Evaluating Rating Predictions#
While rating prediction is no longer a widely-studied recommendation task, LensKit provides support for evaluating predictions for completeness and reproducing or comparing against historical research.
LensKit provides two prediction accuracy metrics:
RMSE() and MAE().  They support both global (micro-averaged)
and per-user (macro-averaged) computation.
Changed in version 2025.1: The prediction accuracy metric interface has changed to use item lists.
Calling Metrics#
There are two ways to directly call a prediction accuracy metric:
- Pass two item lists, the first containing predicted ratings (as the list’s - scores()) and the second containing ground-truth ratings as a- ratingfield.
- Pass a single item list with scores and a - ratingfield.
For evaluation, you will usually want to use RunAnalysis,
which takes care of calling the prediction metric for you.
Missing Data#
There are two important missing data cases for evaluating predictions:
- Missing predictions (the test data has a rating for which the system could not generate a prediction). 

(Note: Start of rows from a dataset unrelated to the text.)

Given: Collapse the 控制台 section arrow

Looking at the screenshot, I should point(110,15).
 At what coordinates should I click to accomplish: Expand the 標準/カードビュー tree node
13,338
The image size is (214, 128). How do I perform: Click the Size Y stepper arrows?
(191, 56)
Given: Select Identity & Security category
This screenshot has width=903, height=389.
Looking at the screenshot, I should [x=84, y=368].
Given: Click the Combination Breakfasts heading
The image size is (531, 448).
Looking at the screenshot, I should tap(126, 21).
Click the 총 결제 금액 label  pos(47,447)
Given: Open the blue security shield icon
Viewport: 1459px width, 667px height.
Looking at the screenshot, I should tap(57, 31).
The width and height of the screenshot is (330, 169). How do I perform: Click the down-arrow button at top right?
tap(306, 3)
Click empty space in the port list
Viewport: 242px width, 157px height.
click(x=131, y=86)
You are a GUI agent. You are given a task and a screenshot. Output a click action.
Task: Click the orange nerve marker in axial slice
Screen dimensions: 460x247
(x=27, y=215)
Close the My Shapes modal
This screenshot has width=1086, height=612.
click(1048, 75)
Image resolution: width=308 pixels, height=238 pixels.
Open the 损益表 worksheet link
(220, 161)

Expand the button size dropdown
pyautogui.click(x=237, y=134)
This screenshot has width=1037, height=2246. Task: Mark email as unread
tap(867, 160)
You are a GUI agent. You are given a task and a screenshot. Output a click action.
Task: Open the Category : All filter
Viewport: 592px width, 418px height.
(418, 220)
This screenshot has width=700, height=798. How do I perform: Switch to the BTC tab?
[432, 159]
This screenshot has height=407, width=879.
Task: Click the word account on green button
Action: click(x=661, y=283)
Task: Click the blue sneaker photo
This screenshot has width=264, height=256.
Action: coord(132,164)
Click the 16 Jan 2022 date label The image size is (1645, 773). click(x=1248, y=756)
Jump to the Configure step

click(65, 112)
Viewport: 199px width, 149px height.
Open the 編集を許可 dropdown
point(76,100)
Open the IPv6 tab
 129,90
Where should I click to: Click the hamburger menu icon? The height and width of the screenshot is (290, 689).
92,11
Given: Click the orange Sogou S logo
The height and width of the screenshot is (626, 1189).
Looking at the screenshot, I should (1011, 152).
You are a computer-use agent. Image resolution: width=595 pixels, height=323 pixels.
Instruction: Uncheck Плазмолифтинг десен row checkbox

- Missing ratings (the system generated a prediction with no corresponding test rating). 
By default, LensKit throws an error in both of these cases, to help you catch
bad configurations.  We recommend using a fallback predictor, such setting up
FallbackScorer with
BiasScorer, when measuring rating predictions to
ensure that all items are scored.  The alternative design — ignoring missing
predictions — means that different scorers may be evaluated on different items,
and a scorer perform exceptionally well by only scoring items with high
confidence.
Note
Both topn_pipeline() and
predict_pipeline() default to using a
BiasScorer() as a fallback when rating prediction is
enabled.
If you want to skip missing predictions, pass missing_scores="ignore" to the
metric function:
RMSE(user_preds, user_ratings, missing_scores="ignore")
The corresponding missing_truth="ignore" will cause the metric to ignore
predictions with no corresponding rating (this case is unlikely to produce
unhelpful eval results, but may indicate a misconfiguration in how you determine
the items to score).